What provoked this almost obsessive
one-upmanship behaviour?, I used to wonder. Living the city and its social,
cultural and economic environment for the next five years gave me an
understanding to this question.
Those were the years when Delhi was
breaking the boundaries of economic growth. It was building and consolidating
on the kick-start of the development activities initiated for the 1982 Asian
Games. Enterprise was oozing from every street.

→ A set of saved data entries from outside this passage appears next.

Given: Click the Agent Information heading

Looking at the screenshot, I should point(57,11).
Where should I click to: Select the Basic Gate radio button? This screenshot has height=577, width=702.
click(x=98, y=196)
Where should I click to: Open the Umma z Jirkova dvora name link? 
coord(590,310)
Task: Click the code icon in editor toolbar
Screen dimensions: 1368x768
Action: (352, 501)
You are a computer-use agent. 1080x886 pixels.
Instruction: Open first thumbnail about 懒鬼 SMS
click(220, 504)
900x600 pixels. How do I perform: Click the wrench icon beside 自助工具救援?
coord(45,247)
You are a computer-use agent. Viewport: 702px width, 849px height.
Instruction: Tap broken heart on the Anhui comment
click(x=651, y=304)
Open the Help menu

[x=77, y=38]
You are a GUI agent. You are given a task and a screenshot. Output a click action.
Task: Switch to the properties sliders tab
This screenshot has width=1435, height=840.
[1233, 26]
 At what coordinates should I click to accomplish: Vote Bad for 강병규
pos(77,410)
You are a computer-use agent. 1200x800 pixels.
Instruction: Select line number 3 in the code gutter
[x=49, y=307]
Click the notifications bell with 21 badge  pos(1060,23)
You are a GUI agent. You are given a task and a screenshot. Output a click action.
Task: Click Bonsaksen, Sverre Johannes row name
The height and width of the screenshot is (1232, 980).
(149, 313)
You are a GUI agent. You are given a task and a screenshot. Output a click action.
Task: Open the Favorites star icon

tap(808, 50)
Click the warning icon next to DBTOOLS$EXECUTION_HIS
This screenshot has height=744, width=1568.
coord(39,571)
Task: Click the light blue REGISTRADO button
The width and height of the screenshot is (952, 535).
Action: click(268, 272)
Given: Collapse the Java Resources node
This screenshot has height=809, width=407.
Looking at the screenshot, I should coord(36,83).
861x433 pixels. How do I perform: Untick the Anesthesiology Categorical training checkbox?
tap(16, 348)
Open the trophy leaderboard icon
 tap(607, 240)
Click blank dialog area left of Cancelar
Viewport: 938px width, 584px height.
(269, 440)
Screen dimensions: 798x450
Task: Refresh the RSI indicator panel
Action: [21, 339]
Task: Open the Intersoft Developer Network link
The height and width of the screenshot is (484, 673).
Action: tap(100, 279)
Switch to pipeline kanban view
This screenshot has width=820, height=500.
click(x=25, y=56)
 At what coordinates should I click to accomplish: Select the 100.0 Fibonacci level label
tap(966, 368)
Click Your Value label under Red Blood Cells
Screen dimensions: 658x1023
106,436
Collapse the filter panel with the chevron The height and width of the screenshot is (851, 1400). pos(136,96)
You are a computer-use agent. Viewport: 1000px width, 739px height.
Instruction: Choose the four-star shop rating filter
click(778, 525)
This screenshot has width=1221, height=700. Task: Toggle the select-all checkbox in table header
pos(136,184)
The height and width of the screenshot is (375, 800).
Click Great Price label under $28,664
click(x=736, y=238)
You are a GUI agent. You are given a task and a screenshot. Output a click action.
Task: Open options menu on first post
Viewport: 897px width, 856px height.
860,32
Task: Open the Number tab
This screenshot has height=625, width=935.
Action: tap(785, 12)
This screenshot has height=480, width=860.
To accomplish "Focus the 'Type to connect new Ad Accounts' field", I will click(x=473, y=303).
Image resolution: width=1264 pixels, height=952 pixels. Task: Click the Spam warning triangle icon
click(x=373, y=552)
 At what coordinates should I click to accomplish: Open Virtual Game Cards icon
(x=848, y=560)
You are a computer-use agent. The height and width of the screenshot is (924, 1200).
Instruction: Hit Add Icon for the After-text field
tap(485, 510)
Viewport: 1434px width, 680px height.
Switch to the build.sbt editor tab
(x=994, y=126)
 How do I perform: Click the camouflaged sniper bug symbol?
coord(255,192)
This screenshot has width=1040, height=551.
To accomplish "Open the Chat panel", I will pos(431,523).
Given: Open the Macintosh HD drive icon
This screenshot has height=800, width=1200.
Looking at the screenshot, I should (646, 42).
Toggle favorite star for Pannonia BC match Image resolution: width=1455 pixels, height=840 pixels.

Those who were driving this growth were
men and women whose grandparents had been stripped of their property and
dignity and had to move to Delhi as refugees. These families worked hard to
survive and grow out of poverty. And in the process it was perfectly acceptable
to get that one step ahead of the others. What if that business deal or
contract that you have worked hard for is only for one person? You certainly
would want to be ahead of everybody else. Yours had to be the lone M-800 ahead
of the others at the traffic signal.
From metropolitan Delhi I moved to
metropolitan Madras (it was not Chennai yet) in 1992. Change again. There were
less M-800s in Chennai, which was still in the Ambassador, Bajaj Chetak and TVS
50 age. There was no upstart trying to get ahead of the others at red lights.
In fact, the Chennai drivers wanted to be safer than safe and slowed down even
as the light turned amber.
The highways I drive today are located
south of Chennai. But the behaviour that I see on the roads is similar to that
I had seen in Delhi decades ago. At tollgates all too often there would be a
car who would come from the side and squeeze into the lane right in the front.
Delhi has spread to all parts of the
country. In the past 25 years, the game of one-upmanship has been promoted.
This is a result of the very premise on which economic liberalisation has been
built on – promoting consumerism. The way to a person’s wallet, or credit card,
has been by reaching to him as an individual. Exclusivity sells.
This premise has its benefits. When
everybody in the country takes care of himself/herself then the country takes
care of itself, is the argument in its favour. Growth and mobility brings in energy
into people’s lives. Growth also brings a belief in being in control of one’s
lives, adding impatience when something small goes away from the script. It
also brings a sense of insecurity – will one be able to continue on a
trajectory of growth, always.
So when the smart driver sees my car
closing the space between the slow moving vehicle and me, he wants to squeeze
through. I could slow him down. Or, I could reach before him at the tollgate.
My rear-view mirror is my protection. I do not want to be a collateral damage in his impatience.
My rear-view mirror is my protection. I do not want to be a collateral damage in his impatience.